== Segment start ==

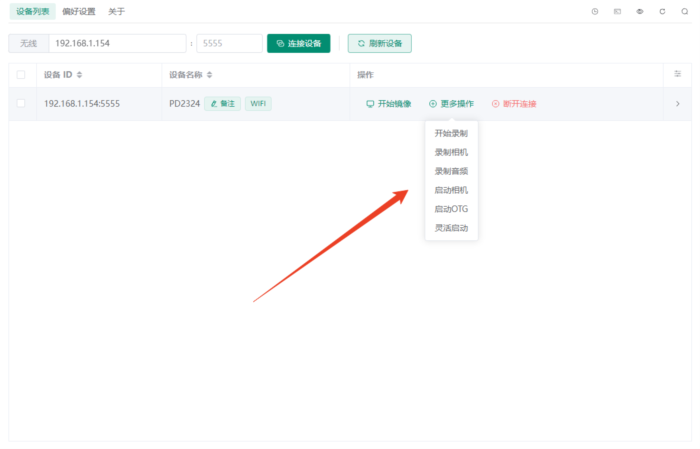This screenshot has height=449, width=700.
Task: Sort by 设备 ID column arrows
Action: pos(80,75)
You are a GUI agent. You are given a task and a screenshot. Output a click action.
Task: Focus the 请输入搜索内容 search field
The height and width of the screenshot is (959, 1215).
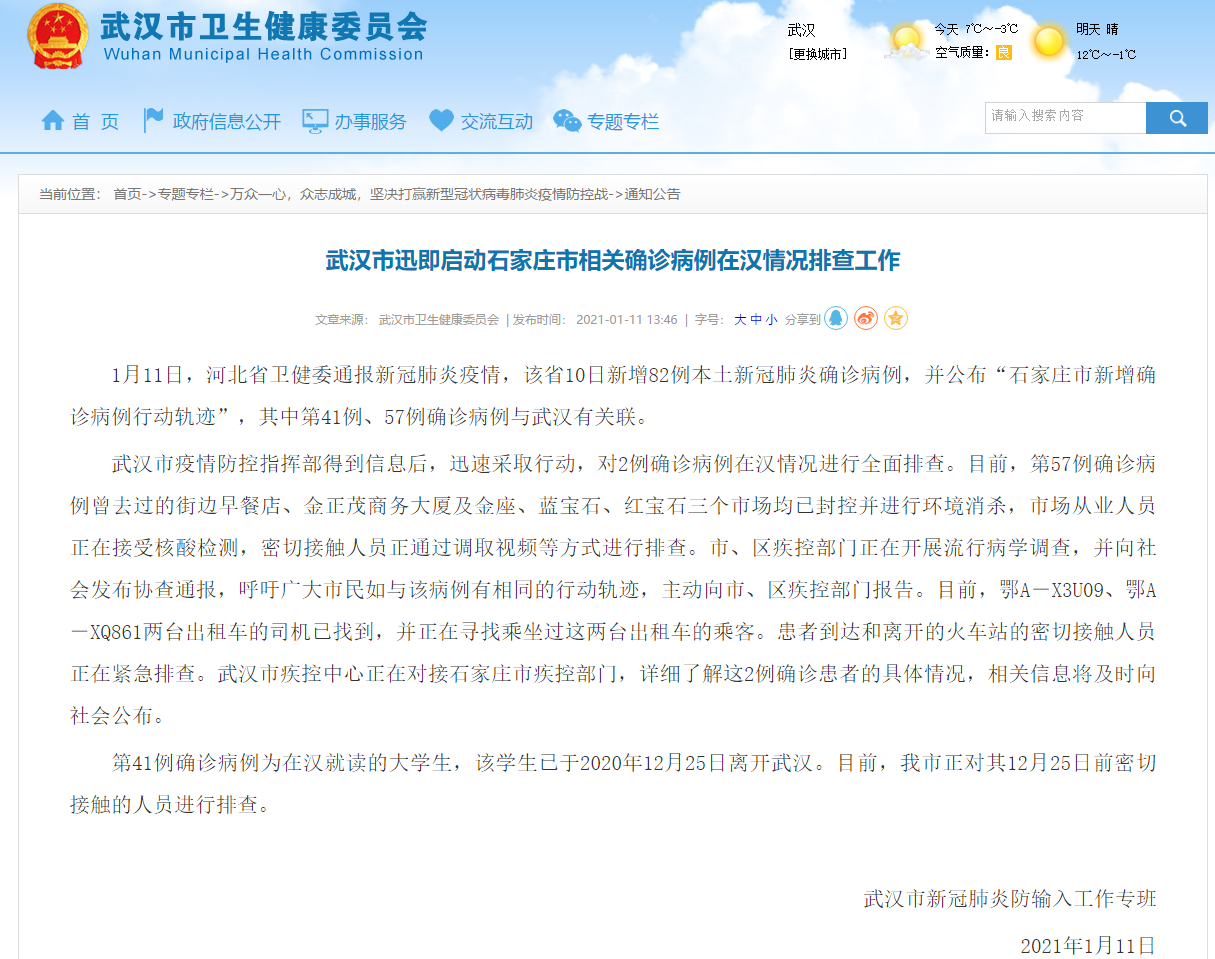(1064, 118)
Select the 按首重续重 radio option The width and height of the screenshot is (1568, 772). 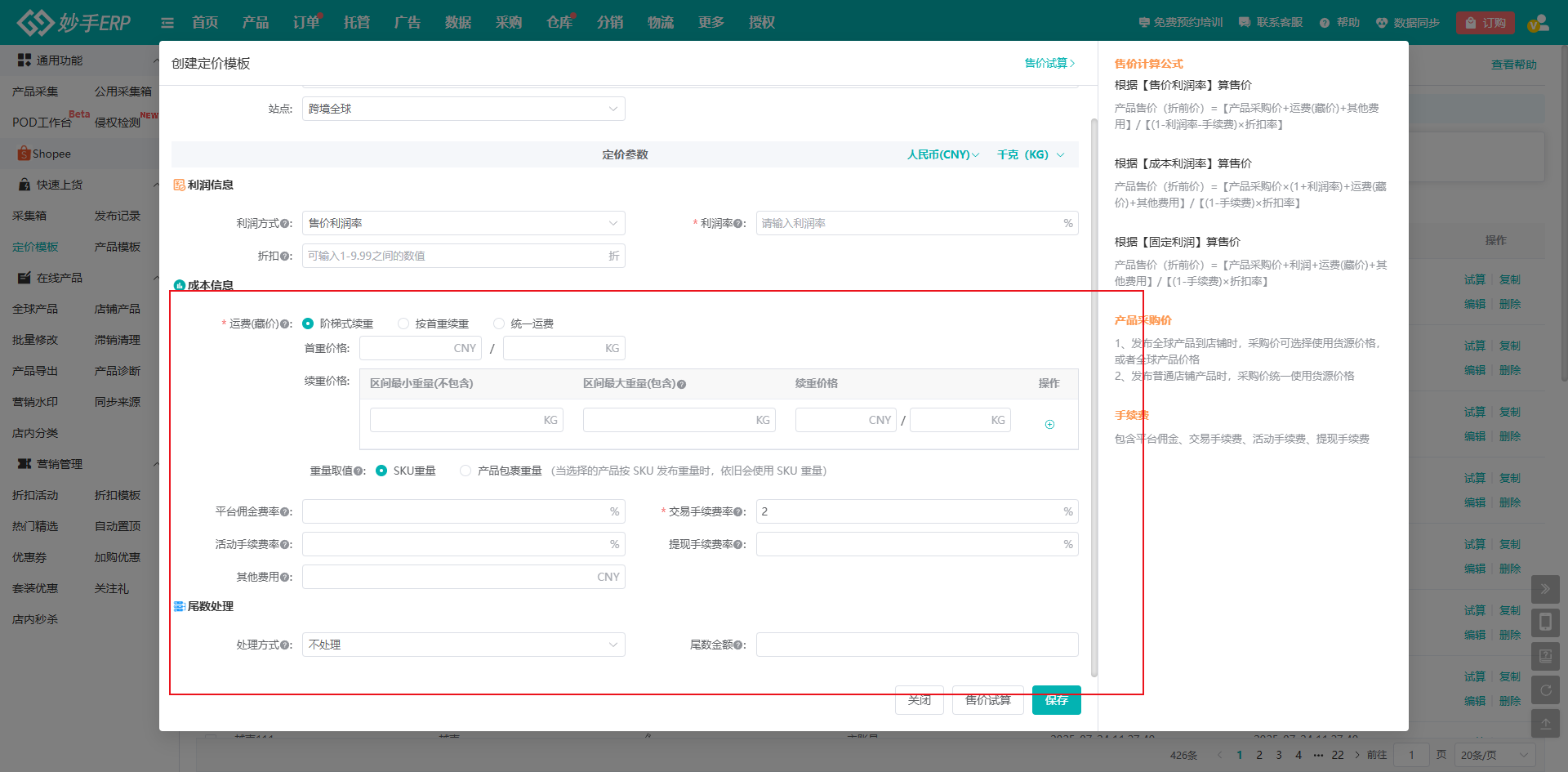point(403,324)
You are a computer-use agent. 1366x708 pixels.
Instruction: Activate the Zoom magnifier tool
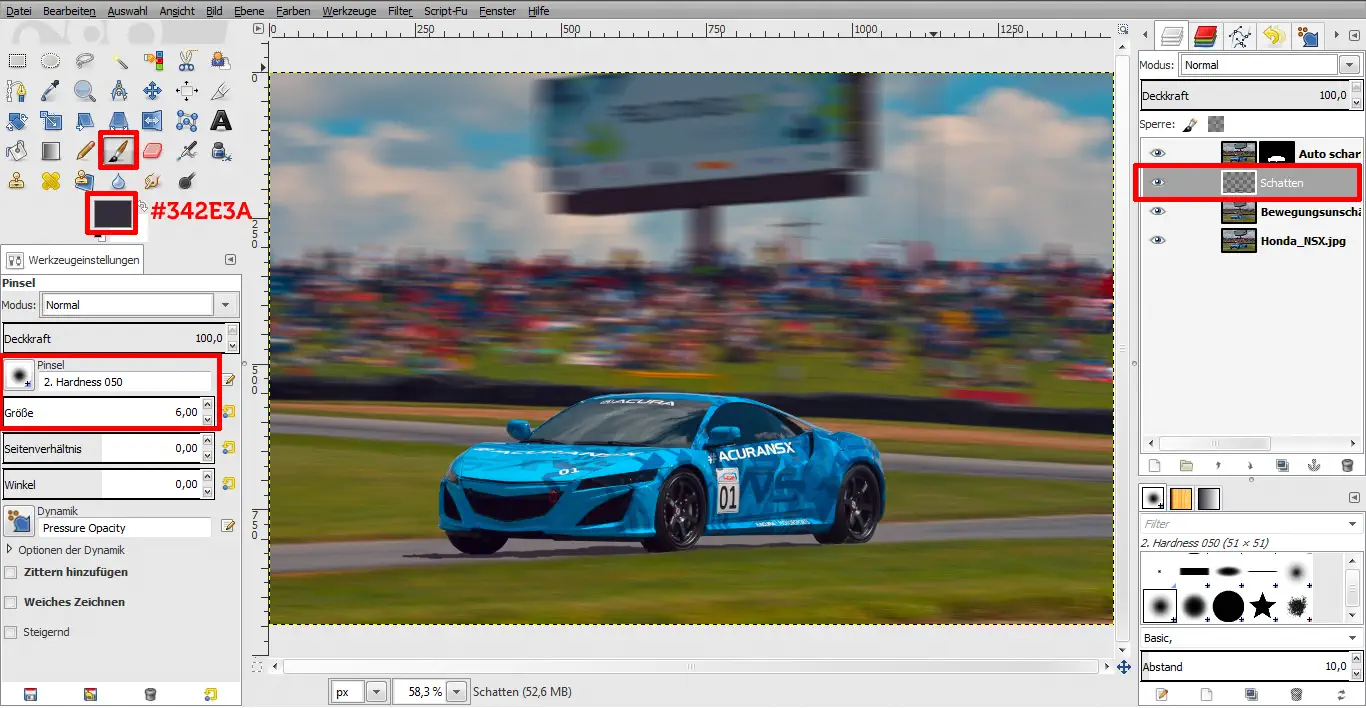point(85,91)
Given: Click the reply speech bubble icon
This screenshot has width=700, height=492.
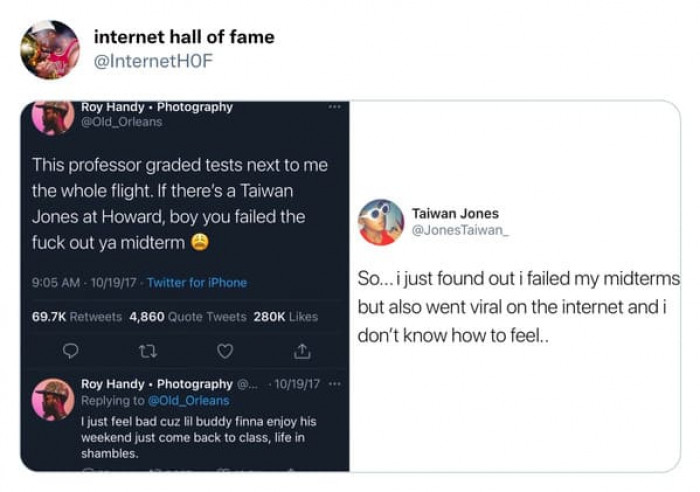Looking at the screenshot, I should [71, 350].
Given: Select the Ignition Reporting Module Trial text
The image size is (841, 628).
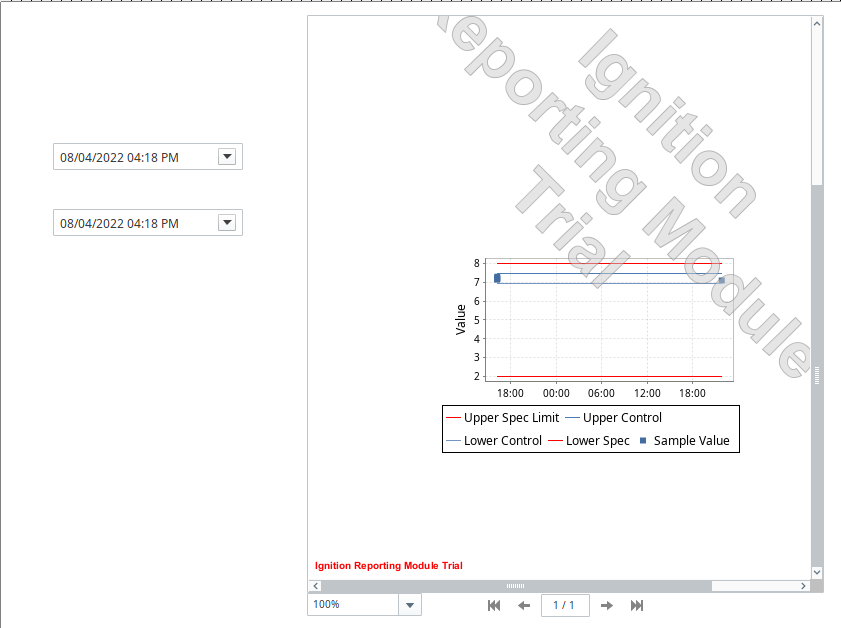Looking at the screenshot, I should pyautogui.click(x=388, y=565).
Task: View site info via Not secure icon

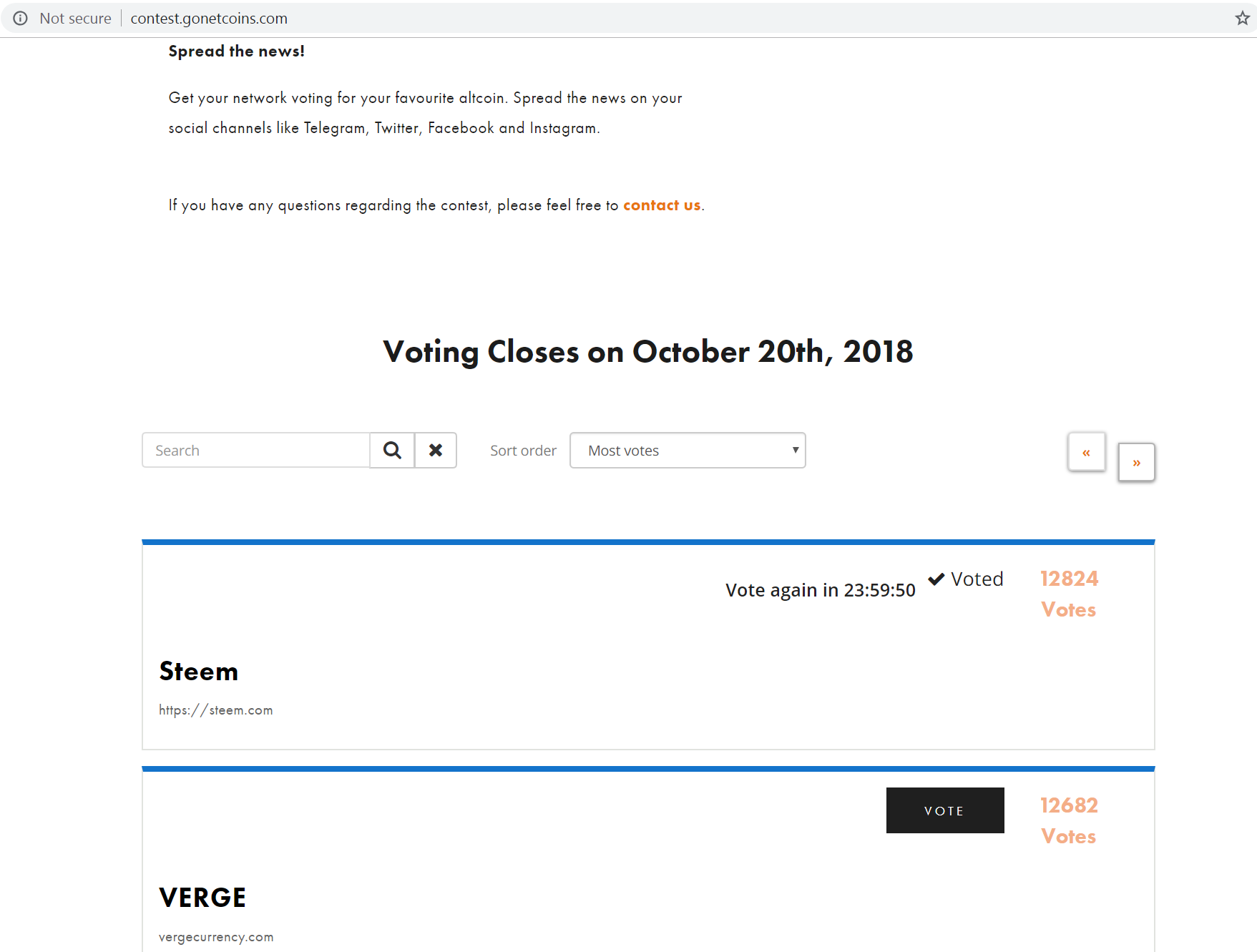Action: [x=21, y=19]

== Segment end ==

**Required action:** The word "agent" occurs on certain lines of the material; count those lines and respond with the number only.

**Output for this task:** 2